No person shall solicit sex from another of the same gender if it offends the second person. (How do you know if you don't ask?)
Cross-dressing is against the law. (Why? Is it considered false advertising or something?)
It's illegal for a woman to strip off her clothing while standing in front of a man's picture.
While in Oklahoma, it is illegal to cause "annoying vibrations" in the city limits. (okay, so only make good vibrations)
Women may not gamble in the nude, in lingerie, or while wearing a towel. (There went strip poker as a fun idea.)
It is illegal for a woman to call a man for a date if you are in Tennessee. (Does that include Leap Year and Sadie Hawkins day?)
Illegal for a woman to drive a car unless there is a man either running or walking in front of it waving a red flag to warn approaching motorists and pedestrians. (The red flag makes it easier to see which one is him.)

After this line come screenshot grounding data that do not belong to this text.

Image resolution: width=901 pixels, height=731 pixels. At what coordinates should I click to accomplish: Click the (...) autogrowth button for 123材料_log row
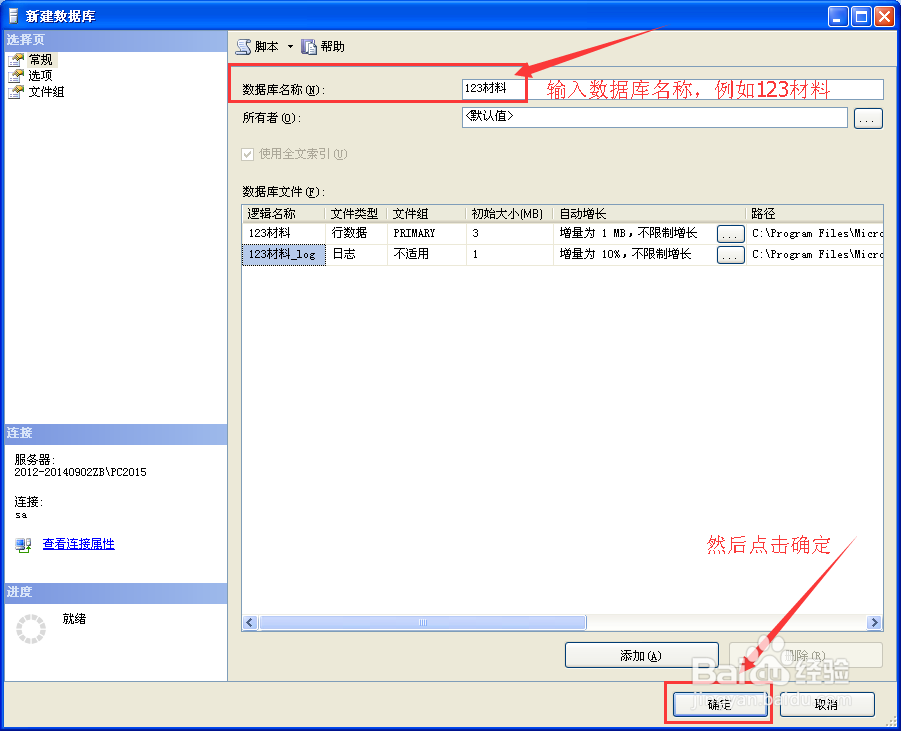click(x=730, y=254)
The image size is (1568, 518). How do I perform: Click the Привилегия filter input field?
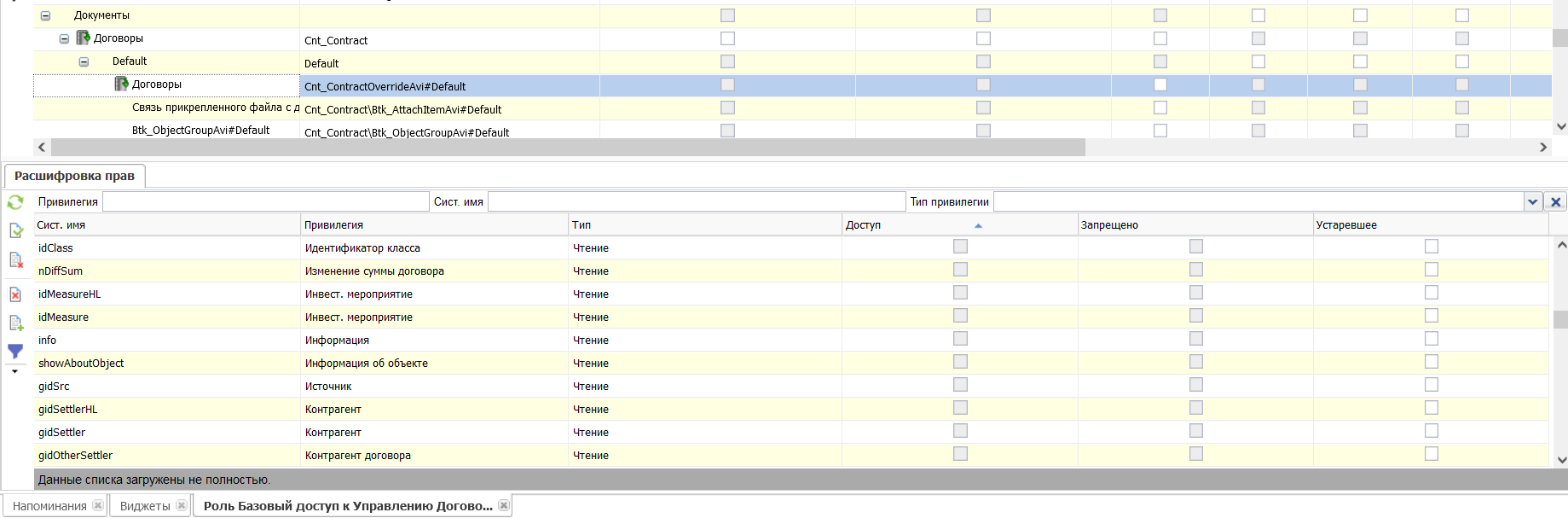[265, 201]
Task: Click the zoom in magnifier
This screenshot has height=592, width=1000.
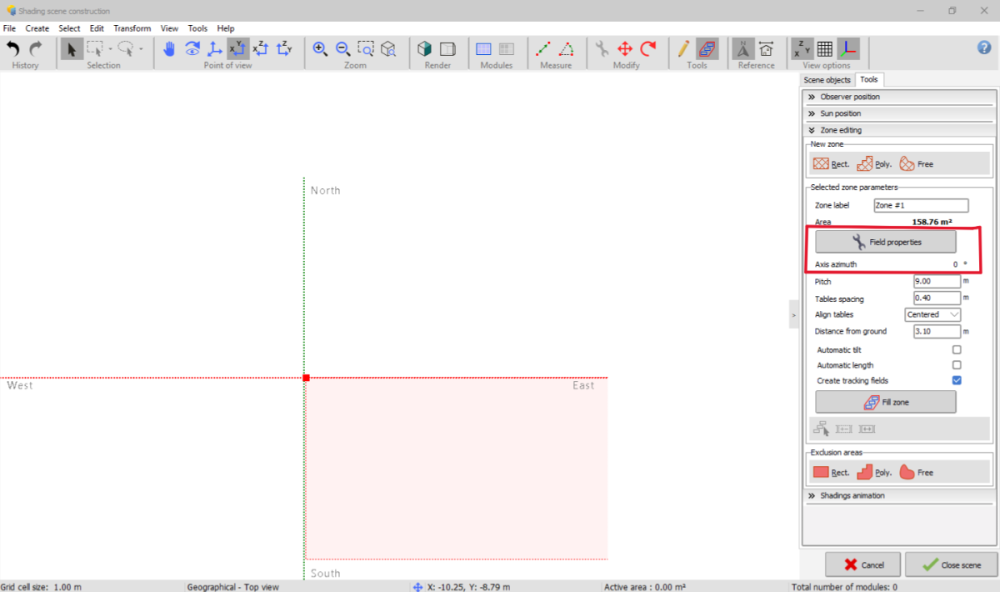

Limit your accessories in Texas, up to a felony charge can be levied for promoting the use of, or owning more than six "adult novelty products".
It is illegal to idle or loiter anyplace within the corporate limits of the city for the purpose of flirting or mashing.
It is illegal for both sexes to flirt or respond to flirtation using the eyes and/or hands. (No comment)
Not only is it illegal to have sex with the lights on, one may not have sex in any position other than missionary in Utah. (Who can tell with the lights off?)
If one is not married, it is illegal for that person to have sexual relations.
It is illegal to kick your wife out of bed. (Yes guys that means YOU sleep on the couch!)
A man may face 60 days in jail for patting a woman's derriere.
Women must wear a corsette after sundown and be in the company of male chaperone.
West Virginia if an Unmarried couple who live together and "lewdly associate" with one another, you may face up to a year in prison.
Any person who commits adultery shall be fined at least twenty dollars.(Is this legal prostitution if you pay the court the fine?)
Firemen may not whistle or flirt at any woman passing a firehouse. (Does this include whistling at men for women firefighters?)
And finally in Wisconsin, if one is thought of as offensive looking, it is illegal for him to be in public during the day. (Who determines offensive looking is what I want to know!)
Women may not walk down a public street at night without being accompanied by a man. (Can we walk down a private street then?)